WASHINGTON (Dispatches) -- The U.S. government is planning to spend up to $5 billion in order to upgrade an ageing nuclear missile system in the state of Wyoming, as part of an ongoing modernization program accelerated under President Donald Trump.
The U.S. military would use the money to modernize the intercontinental ballistic missile system at the heart of Wyoming's F.E. Warren Air Force Base.
Assigned to the U.S. Air Force Global Strike Command, the Warren Air Force base is one of the three strategic missile bases in the U.S. The facility is also home to the Twentieth Air Force, which commands all of USAF’s intercontinental ballistic missiles (ICBMs).
The base, established in 1867, houses around 150 Minuteman III intercontinental ballistic missiles in hardened underground silos.
The upgrades program will include concrete pouring for new missile silos and the construction of new buildings that will house improved communications systems to make the ICBM network more efficient.

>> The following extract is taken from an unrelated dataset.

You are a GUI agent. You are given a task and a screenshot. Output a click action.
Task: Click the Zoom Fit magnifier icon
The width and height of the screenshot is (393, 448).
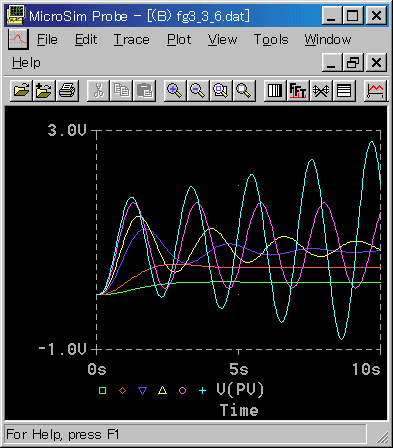click(244, 90)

Developed by military giant Boeing, the Minuteman missile was first launched in 1961 and remains the U.S. military’s only land-based ICBM in service.
The missile is capable of carrying three nuclear warheads and delivering them to targets around 13,000 kilometers (8,100 miles) away.
Warren had also housed Peacekeeper ICBMs before they were retired in 2005 for reliability issues. The expensive missiles entered service in 1986 and could carry up to 10 warheads.
In August, the USAF announced that it had hired Boeing and Northrop Grumman to develop a replacement for the Minuteman III.
The Trump administration is working on a new nuclear weapons policy that would end the post-Cold War disarmament and allow Washington to expand its arsenal.
Washington is currently keeping some 450 long-range nuclear missiles in underground silos across the U.S., in addition to an undisclosed number deployed to its military bases in Europe.
Trump and his top national security advisers discussed the matter in September at the White House, where the first draft of the new Nuclear Posture Review (NPR) was presented.
Besides missiles, the U.S. nuclear triad features a relatively large number of ageing nuclear bombers and submarines in need of modernization.
The Pentagon says it needs $350 billion to upgrade the whole triad along with America’s some 7,000 nuclear warheads. Some reports put the cost at around $1 trillion.